Ketchup Was Once Sold as Medicine
Before ketchup became a condiment, it was a patent medicine.

In 1834, an Ohio physician named John Cook Bennett began promoting tomato extract as a cure for diarrhea, indigestion, and jaundice. He published articles in medical journals, gave lectures, and eventually concentrated his recipe into pills that he sold across the country. For about a decade, Americans could buy "Dr. Miles' Compound Extract of Tomato" at their local pharmacy, right alongside other dubious remedies of the era.
Bennett wasn't entirely wrong about tomatoes. They do contain lycopene, vitamins A and C, and various antioxidants that modern research has linked to modest health benefits. But in the early 1800s, many Americans still viewed tomatoes with deep suspicion. The fruit belongs to the nightshade family, and a persistent folk belief held that eating them could be fatal. Some people called them "poison apples." Bennett's real contribution wasn't medical science but marketing: he helped make the tomato respectable.

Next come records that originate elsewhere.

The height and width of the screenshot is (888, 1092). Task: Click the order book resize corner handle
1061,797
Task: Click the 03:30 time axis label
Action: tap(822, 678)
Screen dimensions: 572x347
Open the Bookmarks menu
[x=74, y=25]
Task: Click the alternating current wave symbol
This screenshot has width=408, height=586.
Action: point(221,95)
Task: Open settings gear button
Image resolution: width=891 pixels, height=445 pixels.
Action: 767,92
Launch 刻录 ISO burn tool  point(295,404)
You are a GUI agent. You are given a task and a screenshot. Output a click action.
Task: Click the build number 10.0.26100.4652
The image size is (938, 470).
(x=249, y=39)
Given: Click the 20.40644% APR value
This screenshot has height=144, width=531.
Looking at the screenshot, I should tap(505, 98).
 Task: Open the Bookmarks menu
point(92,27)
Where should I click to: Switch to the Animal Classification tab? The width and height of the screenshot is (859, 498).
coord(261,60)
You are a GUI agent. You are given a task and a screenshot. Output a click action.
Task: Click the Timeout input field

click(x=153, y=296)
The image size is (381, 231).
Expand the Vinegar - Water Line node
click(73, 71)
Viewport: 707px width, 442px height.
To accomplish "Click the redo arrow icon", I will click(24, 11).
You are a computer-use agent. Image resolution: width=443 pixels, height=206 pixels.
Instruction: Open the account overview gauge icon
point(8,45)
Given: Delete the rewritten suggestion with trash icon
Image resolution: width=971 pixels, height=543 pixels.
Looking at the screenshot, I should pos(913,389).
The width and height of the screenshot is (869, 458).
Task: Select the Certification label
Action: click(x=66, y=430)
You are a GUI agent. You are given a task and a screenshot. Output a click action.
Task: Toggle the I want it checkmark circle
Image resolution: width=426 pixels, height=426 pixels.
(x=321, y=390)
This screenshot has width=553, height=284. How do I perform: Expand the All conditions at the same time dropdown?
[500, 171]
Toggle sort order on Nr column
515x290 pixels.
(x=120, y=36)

The word "ketchup" itself predates the tomato version by at least a century. It derives from "kecap," a fermented fish sauce from Southeast Asia that Dutch and British traders brought to Europe in the 1600s. Early English ketchups were made from mushrooms, anchovies, walnuts, or oysters—anything that could produce a savory, pourable liquid. Tomatoes didn't enter the recipe until the early 1800s, when American cooks began experimenting with the fruit.
The version most people recognize today came from Henry Heinz, who started selling his tomato ketchup in 1876. Heinz made two critical innovations. First, he added vinegar to preserve the product naturally, at a time when many competitors used coal tar and sodium benzoate. Second, he put it in clear glass bottles to demonstrate its purity—a direct appeal to consumers wary of food adulteration. The strategy worked. By 1905, Heinz was selling five million bottles per year.
Bennett's tomato pills, meanwhile, attracted imitators who made increasingly absurd claims for the fruit's curative powers. The backlash from the medical establishment eventually killed the tomato-as-medicine idea entirely. What survived was the condiment.